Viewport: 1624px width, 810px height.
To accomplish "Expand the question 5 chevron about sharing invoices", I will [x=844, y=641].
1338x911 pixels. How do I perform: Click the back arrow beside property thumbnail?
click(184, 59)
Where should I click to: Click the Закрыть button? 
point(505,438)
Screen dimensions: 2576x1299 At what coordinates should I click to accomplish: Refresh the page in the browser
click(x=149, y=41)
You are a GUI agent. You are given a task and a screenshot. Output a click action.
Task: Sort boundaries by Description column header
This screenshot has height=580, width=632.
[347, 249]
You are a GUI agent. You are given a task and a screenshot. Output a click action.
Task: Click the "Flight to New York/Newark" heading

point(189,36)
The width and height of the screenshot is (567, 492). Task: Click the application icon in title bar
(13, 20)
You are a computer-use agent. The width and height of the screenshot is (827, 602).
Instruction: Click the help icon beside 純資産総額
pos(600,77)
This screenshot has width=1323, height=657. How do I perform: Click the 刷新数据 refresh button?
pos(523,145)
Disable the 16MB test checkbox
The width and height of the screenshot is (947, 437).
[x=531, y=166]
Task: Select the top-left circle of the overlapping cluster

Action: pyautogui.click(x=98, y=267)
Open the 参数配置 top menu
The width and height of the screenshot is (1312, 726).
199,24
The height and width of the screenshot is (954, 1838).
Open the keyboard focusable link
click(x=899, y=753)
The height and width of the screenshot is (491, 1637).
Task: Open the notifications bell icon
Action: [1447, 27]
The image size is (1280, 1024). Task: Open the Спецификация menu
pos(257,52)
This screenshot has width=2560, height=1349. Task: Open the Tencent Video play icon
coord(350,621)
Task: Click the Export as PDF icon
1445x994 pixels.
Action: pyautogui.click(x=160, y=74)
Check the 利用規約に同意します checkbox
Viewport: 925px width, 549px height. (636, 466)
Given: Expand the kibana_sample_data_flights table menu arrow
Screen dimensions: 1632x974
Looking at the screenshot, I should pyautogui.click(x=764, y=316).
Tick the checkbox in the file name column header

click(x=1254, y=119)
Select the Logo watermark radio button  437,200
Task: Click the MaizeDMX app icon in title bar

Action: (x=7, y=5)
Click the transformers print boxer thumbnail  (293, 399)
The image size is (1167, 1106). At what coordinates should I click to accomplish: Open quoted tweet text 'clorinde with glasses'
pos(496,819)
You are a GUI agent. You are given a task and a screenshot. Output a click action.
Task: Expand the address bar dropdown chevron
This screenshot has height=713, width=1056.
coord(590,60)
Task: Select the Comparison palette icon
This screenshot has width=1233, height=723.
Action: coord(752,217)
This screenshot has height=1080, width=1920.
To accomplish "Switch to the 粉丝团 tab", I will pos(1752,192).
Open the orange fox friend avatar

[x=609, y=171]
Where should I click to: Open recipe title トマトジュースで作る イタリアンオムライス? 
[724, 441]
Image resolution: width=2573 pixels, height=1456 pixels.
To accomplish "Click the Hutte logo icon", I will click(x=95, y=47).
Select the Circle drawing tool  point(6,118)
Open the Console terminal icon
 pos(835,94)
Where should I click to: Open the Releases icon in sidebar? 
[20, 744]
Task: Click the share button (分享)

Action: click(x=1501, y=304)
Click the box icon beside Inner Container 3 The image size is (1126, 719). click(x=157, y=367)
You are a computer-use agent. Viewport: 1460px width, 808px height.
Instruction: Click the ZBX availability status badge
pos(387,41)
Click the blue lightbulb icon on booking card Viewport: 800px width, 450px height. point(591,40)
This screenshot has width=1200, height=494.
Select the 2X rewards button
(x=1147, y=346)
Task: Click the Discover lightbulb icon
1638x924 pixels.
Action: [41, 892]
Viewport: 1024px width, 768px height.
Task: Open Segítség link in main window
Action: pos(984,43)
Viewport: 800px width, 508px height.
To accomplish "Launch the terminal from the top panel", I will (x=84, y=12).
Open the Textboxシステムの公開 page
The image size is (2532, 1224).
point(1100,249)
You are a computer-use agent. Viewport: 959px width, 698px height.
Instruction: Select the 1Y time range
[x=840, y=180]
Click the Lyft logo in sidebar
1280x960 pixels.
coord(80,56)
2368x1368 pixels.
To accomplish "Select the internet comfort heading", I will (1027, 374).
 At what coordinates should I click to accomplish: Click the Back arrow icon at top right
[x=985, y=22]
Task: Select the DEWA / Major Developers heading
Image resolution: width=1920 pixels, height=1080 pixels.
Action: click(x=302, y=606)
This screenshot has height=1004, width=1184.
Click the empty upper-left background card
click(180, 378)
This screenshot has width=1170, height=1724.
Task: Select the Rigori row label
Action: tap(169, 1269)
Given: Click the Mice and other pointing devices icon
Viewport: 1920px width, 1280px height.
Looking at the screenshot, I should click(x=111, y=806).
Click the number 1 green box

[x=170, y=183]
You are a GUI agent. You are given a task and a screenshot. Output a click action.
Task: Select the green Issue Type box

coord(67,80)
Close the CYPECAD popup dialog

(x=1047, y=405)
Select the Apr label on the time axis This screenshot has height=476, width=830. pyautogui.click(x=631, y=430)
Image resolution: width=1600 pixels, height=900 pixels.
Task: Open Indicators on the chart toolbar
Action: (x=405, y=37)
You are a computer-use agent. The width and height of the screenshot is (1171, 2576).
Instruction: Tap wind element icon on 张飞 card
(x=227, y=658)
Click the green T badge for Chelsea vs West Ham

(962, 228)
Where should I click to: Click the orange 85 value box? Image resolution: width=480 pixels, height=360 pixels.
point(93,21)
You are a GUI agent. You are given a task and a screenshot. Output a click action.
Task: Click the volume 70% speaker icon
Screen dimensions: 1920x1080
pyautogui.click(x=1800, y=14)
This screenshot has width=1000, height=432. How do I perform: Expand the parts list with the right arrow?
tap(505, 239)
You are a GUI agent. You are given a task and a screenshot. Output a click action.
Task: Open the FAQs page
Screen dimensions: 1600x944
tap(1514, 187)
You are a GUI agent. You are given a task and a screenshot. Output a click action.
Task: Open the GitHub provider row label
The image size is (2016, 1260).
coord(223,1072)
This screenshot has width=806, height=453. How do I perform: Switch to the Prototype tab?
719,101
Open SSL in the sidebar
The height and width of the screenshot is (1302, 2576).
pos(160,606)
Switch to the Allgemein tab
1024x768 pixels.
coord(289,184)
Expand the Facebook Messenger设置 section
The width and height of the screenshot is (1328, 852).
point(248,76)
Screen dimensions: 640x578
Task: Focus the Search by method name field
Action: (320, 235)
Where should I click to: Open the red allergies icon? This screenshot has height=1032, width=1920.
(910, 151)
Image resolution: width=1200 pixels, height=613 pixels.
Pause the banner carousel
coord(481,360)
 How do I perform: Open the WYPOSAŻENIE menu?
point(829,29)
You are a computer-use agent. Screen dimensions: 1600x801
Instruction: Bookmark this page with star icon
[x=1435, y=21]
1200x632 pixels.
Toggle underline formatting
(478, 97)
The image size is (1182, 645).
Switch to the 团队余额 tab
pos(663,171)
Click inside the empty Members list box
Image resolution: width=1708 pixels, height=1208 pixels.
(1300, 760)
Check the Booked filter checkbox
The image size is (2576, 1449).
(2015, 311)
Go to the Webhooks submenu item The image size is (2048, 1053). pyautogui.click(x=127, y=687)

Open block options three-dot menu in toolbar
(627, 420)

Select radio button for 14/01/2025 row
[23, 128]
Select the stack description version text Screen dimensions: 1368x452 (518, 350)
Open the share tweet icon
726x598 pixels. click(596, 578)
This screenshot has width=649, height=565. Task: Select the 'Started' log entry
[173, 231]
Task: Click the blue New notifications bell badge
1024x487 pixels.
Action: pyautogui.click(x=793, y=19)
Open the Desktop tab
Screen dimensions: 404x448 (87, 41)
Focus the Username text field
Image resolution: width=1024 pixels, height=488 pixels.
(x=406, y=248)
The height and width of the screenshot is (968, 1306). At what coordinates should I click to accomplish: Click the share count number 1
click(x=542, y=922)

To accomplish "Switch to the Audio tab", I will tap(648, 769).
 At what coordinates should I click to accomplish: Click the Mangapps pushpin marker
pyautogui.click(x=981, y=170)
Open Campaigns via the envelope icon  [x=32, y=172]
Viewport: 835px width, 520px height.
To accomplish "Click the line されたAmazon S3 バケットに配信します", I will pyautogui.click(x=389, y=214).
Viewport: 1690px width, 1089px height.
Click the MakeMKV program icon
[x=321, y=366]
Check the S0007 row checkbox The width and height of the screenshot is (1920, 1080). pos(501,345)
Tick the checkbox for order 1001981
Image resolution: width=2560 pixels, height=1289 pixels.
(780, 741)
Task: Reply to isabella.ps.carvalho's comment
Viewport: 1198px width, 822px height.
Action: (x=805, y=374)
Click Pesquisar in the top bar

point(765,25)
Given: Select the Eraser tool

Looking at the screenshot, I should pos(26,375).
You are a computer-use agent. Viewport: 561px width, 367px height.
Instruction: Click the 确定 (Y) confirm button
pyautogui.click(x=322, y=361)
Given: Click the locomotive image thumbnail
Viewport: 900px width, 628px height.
++++++++++
Reproduce, with no changes, the lines of the listing above from the line containing "Open SSL in the sidebar" through the line containing "coord(289,184)".

* _ANSWER FOR THIS EXERCISE_
Open SSL in the sidebar
The height and width of the screenshot is (1302, 2576).
pos(160,606)
Switch to the Allgemein tab
1024x768 pixels.
coord(289,184)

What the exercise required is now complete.